Regulators on both sides of the pond are grilling Facebook about privacy, and the company announced that it had set aside $3 billion for any potential fines it might incur.
This comes after a series of appearances by Facebook founder and CEO Mark Zuckerberg before Congressional committees and other regulatory bodies. The hearings were a financial nightmare for the company. Investors selling shares in their wake drained more than $70 billion from the company’s market cap.
But while regulators are up in arms about how Facebook uses the private data of its members, those who use Facebook don’t seem terribly concerned. The company reported results that beat estimates, and its shares are higher than before the flap began. The company experienced an 8% increase in users over the last year.

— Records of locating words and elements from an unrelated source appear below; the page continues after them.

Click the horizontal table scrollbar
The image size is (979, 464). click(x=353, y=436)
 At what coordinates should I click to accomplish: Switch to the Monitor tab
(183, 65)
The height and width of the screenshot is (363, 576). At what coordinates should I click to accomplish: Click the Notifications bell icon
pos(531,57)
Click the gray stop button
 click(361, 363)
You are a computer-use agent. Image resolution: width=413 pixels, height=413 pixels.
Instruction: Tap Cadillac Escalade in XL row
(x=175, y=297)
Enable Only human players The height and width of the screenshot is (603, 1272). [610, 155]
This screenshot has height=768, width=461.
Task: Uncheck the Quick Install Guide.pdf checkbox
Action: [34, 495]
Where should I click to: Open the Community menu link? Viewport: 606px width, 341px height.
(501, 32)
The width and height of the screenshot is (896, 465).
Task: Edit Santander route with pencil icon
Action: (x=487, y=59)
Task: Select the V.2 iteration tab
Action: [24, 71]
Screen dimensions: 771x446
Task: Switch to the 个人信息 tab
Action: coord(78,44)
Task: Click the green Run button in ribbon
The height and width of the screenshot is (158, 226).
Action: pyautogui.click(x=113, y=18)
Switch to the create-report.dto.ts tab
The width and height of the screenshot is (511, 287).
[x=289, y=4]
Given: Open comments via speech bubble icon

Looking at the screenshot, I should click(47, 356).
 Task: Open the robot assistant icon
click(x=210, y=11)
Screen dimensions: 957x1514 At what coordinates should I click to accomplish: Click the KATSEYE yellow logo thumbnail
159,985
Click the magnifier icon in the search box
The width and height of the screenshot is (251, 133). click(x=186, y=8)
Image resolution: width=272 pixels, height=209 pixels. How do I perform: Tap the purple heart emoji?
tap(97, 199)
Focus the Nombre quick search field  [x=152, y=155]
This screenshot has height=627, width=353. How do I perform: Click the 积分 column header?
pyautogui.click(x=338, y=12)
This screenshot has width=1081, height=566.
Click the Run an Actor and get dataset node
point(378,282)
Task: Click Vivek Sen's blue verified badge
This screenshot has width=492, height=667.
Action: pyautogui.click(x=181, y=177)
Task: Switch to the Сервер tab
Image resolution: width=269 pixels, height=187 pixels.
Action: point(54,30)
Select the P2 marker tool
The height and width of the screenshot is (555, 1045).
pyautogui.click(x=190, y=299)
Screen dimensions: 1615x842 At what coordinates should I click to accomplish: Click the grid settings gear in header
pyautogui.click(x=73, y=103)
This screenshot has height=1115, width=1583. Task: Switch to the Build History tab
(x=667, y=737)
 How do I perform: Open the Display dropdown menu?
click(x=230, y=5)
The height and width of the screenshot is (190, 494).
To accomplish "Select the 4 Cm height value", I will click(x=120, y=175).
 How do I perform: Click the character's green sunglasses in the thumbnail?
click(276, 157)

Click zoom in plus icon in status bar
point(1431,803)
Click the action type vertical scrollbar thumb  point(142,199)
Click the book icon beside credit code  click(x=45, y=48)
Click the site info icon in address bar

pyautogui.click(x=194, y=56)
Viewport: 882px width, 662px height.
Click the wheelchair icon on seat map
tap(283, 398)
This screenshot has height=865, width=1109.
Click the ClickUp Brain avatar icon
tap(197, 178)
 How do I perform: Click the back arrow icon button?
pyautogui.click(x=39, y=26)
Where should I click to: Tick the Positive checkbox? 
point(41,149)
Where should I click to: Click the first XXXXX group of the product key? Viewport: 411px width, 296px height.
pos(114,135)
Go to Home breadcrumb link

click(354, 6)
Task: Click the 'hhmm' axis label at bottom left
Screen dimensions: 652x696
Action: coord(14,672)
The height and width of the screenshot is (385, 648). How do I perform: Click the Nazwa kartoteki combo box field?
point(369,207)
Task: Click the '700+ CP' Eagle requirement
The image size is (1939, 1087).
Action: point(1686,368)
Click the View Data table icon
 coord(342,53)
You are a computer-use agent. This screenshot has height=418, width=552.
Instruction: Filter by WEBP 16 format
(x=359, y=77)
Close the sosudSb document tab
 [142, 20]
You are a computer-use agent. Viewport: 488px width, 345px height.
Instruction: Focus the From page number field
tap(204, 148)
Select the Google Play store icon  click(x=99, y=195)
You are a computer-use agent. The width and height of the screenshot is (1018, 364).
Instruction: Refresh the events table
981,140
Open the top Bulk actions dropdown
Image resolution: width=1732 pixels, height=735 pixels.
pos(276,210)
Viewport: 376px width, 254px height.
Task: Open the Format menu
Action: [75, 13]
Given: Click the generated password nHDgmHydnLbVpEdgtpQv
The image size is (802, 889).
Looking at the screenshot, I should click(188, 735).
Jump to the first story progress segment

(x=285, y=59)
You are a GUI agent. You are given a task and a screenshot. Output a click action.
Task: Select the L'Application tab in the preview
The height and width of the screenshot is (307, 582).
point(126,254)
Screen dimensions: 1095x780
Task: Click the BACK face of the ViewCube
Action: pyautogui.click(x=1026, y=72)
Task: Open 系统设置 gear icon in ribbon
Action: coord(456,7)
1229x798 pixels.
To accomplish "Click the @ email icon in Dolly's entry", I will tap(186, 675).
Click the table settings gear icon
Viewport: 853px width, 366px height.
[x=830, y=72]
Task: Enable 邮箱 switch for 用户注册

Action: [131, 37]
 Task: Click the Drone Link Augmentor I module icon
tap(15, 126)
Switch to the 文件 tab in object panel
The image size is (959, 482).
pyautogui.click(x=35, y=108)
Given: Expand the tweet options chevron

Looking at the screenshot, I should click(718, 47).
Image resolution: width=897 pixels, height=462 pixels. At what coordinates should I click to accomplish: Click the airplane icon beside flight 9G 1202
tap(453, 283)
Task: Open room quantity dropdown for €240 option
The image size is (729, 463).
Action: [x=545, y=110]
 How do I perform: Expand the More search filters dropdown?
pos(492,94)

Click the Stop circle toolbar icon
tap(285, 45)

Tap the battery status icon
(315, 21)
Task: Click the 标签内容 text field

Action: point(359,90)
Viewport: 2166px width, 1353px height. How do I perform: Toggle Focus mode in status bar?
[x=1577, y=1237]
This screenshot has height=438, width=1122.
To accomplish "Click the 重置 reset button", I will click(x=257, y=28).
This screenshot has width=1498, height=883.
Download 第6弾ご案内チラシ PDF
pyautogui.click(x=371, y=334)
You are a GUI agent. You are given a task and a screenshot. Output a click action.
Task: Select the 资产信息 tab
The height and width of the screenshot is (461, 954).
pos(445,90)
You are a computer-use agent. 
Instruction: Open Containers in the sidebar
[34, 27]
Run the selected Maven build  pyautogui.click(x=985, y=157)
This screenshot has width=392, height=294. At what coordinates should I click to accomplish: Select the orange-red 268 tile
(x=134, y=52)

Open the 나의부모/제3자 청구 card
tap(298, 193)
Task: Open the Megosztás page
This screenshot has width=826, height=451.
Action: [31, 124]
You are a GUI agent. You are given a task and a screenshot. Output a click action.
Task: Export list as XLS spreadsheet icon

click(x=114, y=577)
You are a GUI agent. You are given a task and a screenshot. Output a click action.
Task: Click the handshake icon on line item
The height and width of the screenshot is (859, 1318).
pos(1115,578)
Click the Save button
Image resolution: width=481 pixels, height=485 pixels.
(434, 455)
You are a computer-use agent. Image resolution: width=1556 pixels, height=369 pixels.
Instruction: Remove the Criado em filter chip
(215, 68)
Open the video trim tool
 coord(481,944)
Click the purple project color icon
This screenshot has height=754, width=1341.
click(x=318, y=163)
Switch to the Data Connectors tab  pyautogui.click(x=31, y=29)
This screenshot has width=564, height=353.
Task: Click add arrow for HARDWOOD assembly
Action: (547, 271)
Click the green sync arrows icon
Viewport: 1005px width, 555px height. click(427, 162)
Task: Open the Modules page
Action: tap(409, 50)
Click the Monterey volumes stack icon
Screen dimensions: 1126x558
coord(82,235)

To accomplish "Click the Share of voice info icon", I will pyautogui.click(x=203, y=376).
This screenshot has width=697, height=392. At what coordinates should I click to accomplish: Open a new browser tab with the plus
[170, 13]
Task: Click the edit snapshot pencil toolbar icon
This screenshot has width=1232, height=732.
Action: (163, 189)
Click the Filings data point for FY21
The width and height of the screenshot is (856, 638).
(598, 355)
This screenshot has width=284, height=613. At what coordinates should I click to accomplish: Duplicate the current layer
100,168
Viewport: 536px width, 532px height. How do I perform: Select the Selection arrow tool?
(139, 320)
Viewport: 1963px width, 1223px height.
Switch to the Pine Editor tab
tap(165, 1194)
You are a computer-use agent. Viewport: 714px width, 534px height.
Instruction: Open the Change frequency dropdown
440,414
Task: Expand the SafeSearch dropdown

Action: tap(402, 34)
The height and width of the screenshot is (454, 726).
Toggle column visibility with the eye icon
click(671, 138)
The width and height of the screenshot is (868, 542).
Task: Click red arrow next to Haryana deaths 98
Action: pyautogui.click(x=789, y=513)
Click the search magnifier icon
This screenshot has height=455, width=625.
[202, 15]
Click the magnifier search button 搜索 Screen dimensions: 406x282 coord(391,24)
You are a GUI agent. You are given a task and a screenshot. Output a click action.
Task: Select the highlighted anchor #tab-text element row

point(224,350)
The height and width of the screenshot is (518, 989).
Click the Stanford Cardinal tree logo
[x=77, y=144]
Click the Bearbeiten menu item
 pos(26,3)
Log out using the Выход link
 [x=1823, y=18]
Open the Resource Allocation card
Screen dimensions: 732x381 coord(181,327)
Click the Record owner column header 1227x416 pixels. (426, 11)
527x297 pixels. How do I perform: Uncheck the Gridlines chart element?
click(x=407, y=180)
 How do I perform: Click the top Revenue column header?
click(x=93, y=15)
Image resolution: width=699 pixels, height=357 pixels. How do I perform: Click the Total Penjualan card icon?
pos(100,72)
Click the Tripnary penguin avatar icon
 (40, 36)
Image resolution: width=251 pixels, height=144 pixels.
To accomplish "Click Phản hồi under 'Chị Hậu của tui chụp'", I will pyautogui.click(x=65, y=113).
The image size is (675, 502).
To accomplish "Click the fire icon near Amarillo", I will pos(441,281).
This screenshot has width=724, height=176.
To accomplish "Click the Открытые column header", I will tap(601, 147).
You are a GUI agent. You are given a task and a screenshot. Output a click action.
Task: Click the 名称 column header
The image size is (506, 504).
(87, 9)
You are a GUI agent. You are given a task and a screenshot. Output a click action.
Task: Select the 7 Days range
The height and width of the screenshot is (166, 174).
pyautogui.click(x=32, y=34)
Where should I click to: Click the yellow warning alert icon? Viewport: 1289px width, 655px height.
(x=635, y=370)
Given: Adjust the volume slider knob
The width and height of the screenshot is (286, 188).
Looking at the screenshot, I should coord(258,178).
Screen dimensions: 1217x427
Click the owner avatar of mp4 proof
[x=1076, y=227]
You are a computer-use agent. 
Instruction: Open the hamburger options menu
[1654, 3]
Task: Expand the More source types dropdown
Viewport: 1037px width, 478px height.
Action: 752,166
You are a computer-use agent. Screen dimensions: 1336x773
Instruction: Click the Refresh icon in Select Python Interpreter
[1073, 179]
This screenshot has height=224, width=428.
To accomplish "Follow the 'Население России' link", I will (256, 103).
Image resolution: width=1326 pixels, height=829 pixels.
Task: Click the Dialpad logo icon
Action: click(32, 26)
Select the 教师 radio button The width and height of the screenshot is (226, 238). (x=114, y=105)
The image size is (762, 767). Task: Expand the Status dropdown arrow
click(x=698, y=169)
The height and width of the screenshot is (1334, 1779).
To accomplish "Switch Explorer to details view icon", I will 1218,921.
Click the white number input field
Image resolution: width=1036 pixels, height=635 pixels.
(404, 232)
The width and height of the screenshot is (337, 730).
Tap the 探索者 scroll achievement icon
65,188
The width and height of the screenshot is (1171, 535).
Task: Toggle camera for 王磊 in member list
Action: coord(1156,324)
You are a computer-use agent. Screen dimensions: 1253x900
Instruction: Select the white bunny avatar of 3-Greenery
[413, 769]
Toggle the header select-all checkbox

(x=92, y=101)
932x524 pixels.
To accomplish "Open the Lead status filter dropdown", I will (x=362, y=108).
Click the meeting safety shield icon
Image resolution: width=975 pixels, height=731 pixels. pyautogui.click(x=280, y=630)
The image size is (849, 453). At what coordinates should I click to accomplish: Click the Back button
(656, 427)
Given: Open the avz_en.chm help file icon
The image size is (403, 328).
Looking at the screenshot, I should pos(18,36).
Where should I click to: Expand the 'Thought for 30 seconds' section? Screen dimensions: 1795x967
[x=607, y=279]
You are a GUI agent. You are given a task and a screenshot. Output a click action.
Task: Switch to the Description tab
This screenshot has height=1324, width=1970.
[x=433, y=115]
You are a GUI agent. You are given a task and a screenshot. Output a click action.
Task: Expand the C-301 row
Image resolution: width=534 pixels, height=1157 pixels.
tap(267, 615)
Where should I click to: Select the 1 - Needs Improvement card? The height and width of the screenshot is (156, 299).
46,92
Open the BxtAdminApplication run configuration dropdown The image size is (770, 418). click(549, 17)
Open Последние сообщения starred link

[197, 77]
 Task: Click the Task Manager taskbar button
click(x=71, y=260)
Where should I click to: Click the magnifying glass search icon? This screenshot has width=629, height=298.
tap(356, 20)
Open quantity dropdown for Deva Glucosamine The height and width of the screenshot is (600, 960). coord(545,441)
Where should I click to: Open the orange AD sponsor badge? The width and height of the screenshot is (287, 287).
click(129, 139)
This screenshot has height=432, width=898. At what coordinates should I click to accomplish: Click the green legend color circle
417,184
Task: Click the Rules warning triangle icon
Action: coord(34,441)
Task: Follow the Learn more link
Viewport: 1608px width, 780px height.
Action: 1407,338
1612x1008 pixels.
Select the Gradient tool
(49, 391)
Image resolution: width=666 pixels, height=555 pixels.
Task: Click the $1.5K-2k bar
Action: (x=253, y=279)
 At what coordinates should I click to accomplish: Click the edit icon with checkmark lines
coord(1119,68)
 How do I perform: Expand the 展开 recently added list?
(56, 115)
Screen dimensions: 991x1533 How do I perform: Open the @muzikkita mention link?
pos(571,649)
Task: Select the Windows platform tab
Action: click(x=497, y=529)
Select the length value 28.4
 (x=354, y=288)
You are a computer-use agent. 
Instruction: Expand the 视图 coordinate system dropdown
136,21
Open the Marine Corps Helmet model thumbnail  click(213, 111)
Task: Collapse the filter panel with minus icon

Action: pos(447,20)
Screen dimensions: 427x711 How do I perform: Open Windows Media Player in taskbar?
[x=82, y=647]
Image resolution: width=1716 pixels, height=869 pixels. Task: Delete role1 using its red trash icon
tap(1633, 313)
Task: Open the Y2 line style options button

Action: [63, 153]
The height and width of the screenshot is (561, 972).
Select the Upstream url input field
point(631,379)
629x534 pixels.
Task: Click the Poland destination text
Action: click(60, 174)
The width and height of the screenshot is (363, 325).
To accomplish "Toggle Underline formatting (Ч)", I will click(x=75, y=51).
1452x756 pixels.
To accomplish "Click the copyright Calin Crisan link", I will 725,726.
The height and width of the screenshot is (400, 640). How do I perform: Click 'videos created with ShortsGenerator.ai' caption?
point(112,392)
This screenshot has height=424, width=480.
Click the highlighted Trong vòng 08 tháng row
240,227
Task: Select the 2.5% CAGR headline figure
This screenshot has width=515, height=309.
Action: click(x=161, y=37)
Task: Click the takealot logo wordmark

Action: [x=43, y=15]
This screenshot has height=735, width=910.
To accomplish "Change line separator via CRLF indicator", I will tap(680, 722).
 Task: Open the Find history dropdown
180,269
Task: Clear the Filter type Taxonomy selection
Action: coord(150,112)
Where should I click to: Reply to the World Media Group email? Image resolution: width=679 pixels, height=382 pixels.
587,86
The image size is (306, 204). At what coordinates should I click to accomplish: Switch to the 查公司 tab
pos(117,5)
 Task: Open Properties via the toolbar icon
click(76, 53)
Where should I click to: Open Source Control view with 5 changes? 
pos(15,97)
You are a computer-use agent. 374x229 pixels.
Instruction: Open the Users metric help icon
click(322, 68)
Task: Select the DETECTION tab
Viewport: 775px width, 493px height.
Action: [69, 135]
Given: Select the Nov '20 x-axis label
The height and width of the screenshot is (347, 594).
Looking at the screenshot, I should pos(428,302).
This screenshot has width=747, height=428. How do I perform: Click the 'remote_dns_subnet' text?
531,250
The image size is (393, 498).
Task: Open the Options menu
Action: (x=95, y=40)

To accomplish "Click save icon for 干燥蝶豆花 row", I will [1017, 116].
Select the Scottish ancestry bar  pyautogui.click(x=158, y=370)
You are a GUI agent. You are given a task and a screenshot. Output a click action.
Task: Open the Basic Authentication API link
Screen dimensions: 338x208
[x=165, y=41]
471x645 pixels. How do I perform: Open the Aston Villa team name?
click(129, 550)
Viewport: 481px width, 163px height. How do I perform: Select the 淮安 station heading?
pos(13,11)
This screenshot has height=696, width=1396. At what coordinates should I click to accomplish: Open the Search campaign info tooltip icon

Ben Marder, senior lecturer in marketing at the University of Edinburgh Business School, said:
With each fresh scandal, commentators and politicians demand vague action and declare the end is nigh. All this just solidifies Facebook as a shining example of ‘whatever doesn’t kill you makes you stronger’. Figures show its users are generally happier now, following alterations to the algorithm to give them more ‘meaningful content’.
Marketers also appear less sensitive to privacy than they let on. While companies might have concerns, they still work with Facebook because the company is such a large part of the social media landscape. Cutting out Facebook would deal a major blow to most online marketing efforts.
It’s not clear why users don’t care much about the privacy issues. It could be that they don’t expect much privacy when they post their personal lives online, or perhaps they don’t think there’s much privacy left. With Ring doorbells, government cameras on light poles, and social media firms tracking everything we do, its easy to see how people would meet privacy concerns with a shrug.